Another nit: I think this could be nice candidate for a lambda to share code, i.e. the checks are the same in the if-clause and else-if clause, just the indexes are swapped.

352

I am now actually wondering if we are checking here if the loop is particular kind of loop, i.e. a Single-Entry Single-Exit loop? Or, do we e.g. get this 'guarantee' from SCEV, because otherwise we can't calculate an iteration count? But what happens here if there are multiple predecessors?

samparker marked an inline comment as done.Jun 27 2019, 5:46 AM
samparker added inline comments.
lib/CodeGen/HardwareLoops.cpp
352

There can be multiple exits, but the search for the given exit block is quite odd in my opinion... the exit block that forms the loop has to be executed on every iteration - dominating all other exit blocks. The trip count is given for that exit block.

Multiple predecessors of what...? For the loop preheader, we just don't try to guard the entry and place the normal set.loop.iteration counter in the preheader. I'm wondering whether we could actually use the test.set.loop.iterations in the case of multiple preheader predecessors by placing the intrinsic in all those predecessors.... Something to look at later.

samparker updated this revision to Diff 206840.Jun 27 2019, 5:49 AM
  • CanGenerateTest is its own function - also containing a lambda to check the icmp.
  • Also using isLoopGuardedByCond to try to avoid the loop count being expanded before its required.

Last question I guess, I know it defaults to false, and hope I didn't miss it, but perhaps good to have a test too that explicitly sets -force-hardware-loop-guard=false?

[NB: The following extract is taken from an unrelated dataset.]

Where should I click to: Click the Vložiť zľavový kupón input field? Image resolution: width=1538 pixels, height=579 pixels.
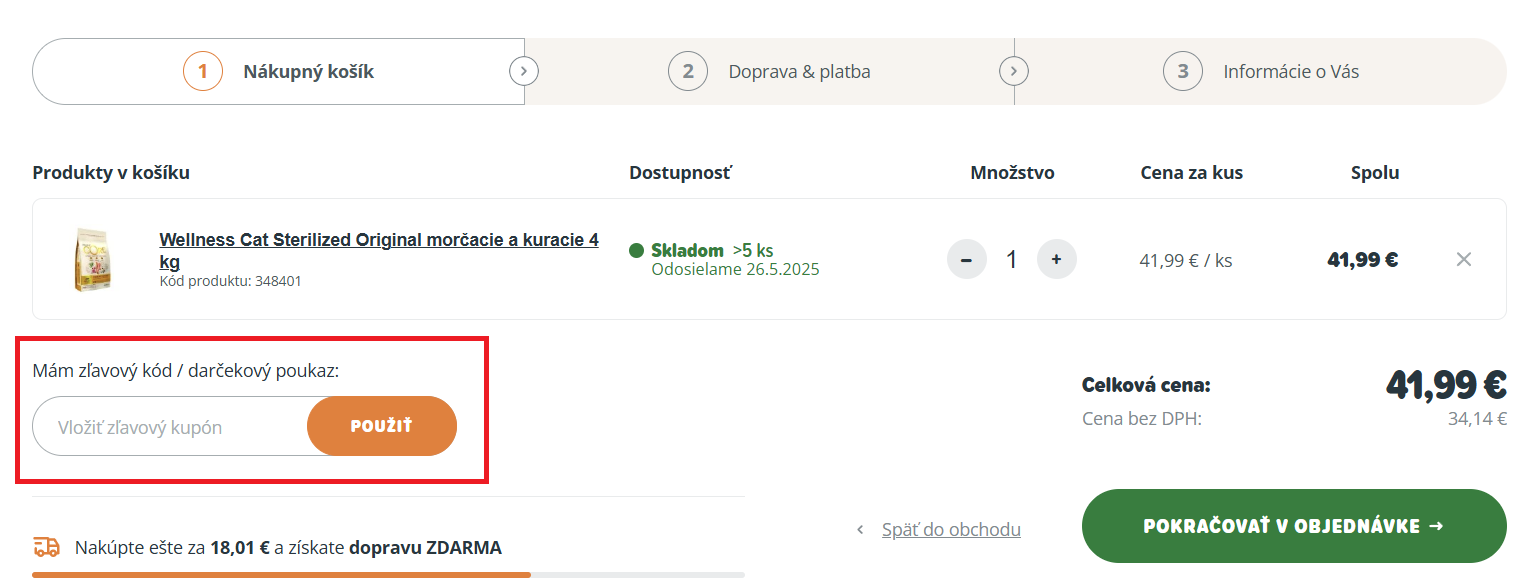(x=160, y=425)
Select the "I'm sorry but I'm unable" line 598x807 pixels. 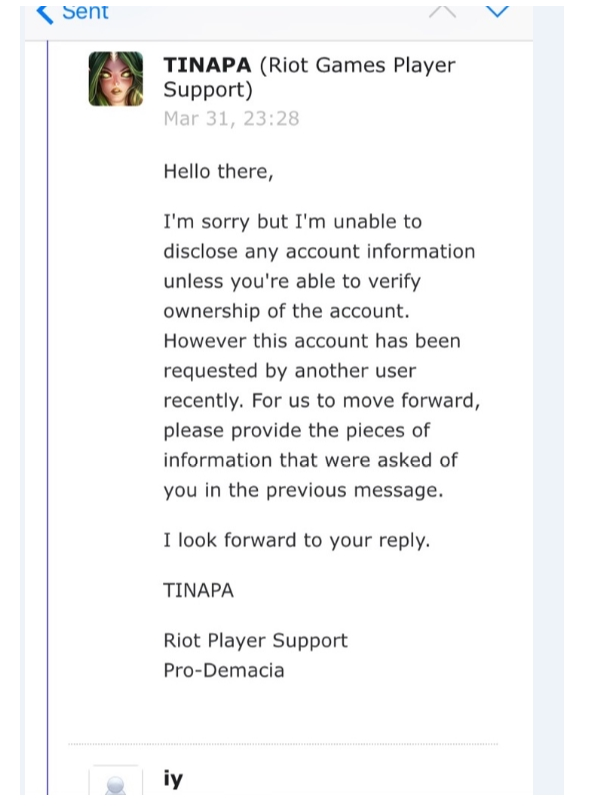(x=292, y=222)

lib/CodeGen/HardwareLoops.cpp
352

Ok, got it, thanks!

samparker updated this revision to Diff 206849.Jun 27 2019, 6:35 AM
  • Added a test line for -force-hardware-loop-guard=false.
  • Also added a test line for -force-hardware-loop-phi=true for some extra coverage.
SjoerdMeijer accepted this revision.Jun 27 2019, 6:47 AM

Looks good to me!
Perhaps wait a day with committing just in case someone has more comments.

This revision is now accepted and ready to land.Jun 27 2019, 6:47 AM
This revision was automatically updated to reflect the committed changes.